======== Document segment ========

You’re going to have to judge the looks for yourself. At the achingly cool Paris launch it looked interesting but far from eye-catching and avant garde, which is supposed to be part and parcel of the DS promise.

DS 7 - launch Dec 2017
The interior is refreshingly different but English thought it over-wrought. The choice of materials is high quality and mostly good looking

Start with the basics, and there are five reasonably comfy seats, head and leg room to spare in both front and rear, storage space that’s large and well designed, with connectivity, USB slots front and rear, and even a reclining rear seat and a two-position boot floor on upper spec models.

The choice of materials is high quality and mostly good looking and soft to the touch. But over-the-top design is never far away and the horizontally spinning radio volume control is a masterpiece in how not to do it; even the project’s chief engineer couldn't explain why it was there.

There's a lot of new kit and controlling it isn't always the simplest in the DS7, in part because of the byzantine control logic and also because of that over-designed facia. Adjusting the colour of the displays (“Sensorial Drive” - yuk), is prioritised in the controls as high as, say, adjusting the following distance. We never did quite get the Connected Pilot intelligent cruise-control and lane-keeping assistance (£650 on all except the top model) to fully operate all of time.

DS 7 - launch Dec 2017
The boot space is on a par with rivals

There's adaptive LED headlamps with up to five different programs for different driving environments (adverse weather, town, country and so on), and a 360-degree vision, and an infra-red Night Vision system (up to £1,300 on all models). That last system works pretty well, clearly showing pedestrians in the driver's binnacle even when dazzled by on-coming headlamps.  

And it's all covered in high-end leathers and a choice of interior trims some of which could out-bling the court of the Sun King, Louis XIV. Where possible, it's of French manufacture; the £990 Focal HiFi stereo, even the BRM clock in the middle of the facia, which denotes not British Racing Motors but Bernard Richards Manufacture, based just outside Paris.

The middling Prestige level on 19-inch alloys, with active-scan suspension, parking sensors and active blind-spot detection is likely to be the most popular UK option, but for our money the Performance Line trim, with much the same equipment but dark-grey Alcantara facia and door panels, is just well, more tasteful.

========

**Complete the following:**
(A) Output the stretch of the DS 7 review from "And it's all" through "well, more tasteful.", reproducing it word for word.
(B) Return, unchanged, the lines of the entries from the line that contains "Willkommen (977, 130)" through the line that contains "Calendar (68, 250)", with both of those lines included and no other lines.

======== Input ========

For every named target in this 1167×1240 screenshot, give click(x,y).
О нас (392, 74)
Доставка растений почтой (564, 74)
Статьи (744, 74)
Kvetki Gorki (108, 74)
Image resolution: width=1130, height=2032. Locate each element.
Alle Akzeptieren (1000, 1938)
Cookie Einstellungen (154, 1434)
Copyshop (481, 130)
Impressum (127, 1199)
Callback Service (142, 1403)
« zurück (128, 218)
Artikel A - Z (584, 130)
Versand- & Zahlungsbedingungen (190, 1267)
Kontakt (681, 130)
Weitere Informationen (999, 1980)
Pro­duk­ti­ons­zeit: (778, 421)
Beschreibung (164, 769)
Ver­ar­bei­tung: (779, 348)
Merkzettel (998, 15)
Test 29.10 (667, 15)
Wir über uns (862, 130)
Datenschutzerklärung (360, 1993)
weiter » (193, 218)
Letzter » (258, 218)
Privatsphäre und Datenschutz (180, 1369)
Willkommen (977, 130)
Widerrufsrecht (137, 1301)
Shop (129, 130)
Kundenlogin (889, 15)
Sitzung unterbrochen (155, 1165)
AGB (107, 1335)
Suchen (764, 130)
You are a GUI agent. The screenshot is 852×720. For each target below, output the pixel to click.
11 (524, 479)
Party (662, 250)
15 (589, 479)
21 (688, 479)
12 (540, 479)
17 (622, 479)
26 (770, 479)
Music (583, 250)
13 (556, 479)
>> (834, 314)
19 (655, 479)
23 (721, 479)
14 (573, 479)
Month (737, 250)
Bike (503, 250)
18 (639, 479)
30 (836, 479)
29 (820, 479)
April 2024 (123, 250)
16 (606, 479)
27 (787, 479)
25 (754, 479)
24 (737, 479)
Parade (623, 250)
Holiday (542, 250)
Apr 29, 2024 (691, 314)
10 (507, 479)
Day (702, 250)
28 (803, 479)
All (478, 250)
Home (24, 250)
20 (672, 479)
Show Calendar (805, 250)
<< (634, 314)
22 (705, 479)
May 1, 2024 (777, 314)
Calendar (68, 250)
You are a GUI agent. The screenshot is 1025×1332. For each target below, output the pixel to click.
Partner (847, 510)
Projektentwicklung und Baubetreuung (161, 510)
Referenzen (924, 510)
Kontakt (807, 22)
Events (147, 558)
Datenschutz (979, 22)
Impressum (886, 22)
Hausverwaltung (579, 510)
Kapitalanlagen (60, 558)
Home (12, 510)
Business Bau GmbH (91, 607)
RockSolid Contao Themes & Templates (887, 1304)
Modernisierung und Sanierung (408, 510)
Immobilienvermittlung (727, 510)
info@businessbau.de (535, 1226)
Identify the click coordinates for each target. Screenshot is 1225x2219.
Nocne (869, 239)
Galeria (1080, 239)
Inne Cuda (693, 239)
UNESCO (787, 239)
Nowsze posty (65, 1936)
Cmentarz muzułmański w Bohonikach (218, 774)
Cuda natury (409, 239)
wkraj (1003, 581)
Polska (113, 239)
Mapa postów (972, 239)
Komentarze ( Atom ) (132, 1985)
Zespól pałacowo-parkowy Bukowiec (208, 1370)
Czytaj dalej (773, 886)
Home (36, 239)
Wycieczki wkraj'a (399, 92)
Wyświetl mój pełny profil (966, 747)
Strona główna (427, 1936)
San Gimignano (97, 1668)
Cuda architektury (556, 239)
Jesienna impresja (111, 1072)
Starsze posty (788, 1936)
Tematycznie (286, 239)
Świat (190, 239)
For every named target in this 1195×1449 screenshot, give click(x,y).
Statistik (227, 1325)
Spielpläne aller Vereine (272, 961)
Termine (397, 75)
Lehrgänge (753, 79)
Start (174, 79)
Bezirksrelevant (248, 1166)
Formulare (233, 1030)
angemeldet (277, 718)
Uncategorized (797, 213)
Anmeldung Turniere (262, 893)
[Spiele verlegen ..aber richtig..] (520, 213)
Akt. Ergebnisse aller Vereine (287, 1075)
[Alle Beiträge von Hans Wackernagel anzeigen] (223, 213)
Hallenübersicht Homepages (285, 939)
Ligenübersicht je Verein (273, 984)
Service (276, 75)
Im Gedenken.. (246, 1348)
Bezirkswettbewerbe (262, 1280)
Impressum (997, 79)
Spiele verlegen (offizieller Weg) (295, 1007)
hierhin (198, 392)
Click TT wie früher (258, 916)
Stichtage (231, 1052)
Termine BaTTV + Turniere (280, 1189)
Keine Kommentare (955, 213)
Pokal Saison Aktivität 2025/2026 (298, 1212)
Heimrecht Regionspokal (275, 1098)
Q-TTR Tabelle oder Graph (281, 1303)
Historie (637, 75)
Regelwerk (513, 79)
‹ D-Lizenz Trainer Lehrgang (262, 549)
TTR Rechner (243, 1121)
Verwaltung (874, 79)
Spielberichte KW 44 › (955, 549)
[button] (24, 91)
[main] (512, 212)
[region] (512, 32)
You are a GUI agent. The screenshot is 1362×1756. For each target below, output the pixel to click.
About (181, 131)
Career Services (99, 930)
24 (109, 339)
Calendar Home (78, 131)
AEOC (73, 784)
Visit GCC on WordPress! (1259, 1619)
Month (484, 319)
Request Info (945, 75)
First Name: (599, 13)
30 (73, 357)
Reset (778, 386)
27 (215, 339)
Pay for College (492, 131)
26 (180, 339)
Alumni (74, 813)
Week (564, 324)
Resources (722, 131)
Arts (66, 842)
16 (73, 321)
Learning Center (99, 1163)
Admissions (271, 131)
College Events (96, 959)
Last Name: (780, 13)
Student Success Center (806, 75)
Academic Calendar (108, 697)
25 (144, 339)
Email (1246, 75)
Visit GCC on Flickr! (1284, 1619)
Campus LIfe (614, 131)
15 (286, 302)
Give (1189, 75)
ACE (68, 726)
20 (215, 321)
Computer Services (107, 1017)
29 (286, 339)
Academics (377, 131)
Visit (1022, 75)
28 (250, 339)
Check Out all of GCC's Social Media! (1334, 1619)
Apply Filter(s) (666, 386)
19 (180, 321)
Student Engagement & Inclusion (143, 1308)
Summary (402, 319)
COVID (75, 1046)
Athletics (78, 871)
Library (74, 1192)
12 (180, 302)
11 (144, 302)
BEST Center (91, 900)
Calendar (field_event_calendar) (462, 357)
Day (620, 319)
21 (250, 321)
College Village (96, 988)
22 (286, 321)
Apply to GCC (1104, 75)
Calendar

========

**Outputs for the tasks:**
(A)
And it's all covered in high-end leathers and a choice of interior trims some of which could out-bling the court of the Sun King, Louis XIV. Where possible, it's of French manufacture; the £990 Focal HiFi stereo, even the BRM clock in the middle of the facia, which denotes not British Racing Motors but Bernard Richards Manufacture, based just outside Paris.

The middling Prestige level on 19-inch alloys, with active-scan suspension, parking sensors and active blind-spot detection is likely to be the most popular UK option, but for our money the Performance Line trim, with much the same equipment but dark-grey Alcantara facia and door panels, is just well, more tasteful.

(B)
Willkommen (977, 130)
Widerrufsrecht (137, 1301)
Shop (129, 130)
Kundenlogin (889, 15)
Sitzung unterbrochen (155, 1165)
AGB (107, 1335)
Suchen (764, 130)
You are a GUI agent. The screenshot is 852×720. For each target below, output the pixel to click.
11 (524, 479)
Party (662, 250)
15 (589, 479)
21 (688, 479)
12 (540, 479)
17 (622, 479)
26 (770, 479)
Music (583, 250)
13 (556, 479)
>> (834, 314)
19 (655, 479)
23 (721, 479)
14 (573, 479)
Month (737, 250)
Bike (503, 250)
18 (639, 479)
30 (836, 479)
29 (820, 479)
April 2024 (123, 250)
16 (606, 479)
27 (787, 479)
25 (754, 479)
24 (737, 479)
Parade (623, 250)
Holiday (542, 250)
Apr 29, 2024 (691, 314)
10 (507, 479)
Day (702, 250)
28 (803, 479)
All (478, 250)
Home (24, 250)
20 (672, 479)
Show Calendar (805, 250)
<< (634, 314)
22 (705, 479)
May 1, 2024 (777, 314)
Calendar (68, 250)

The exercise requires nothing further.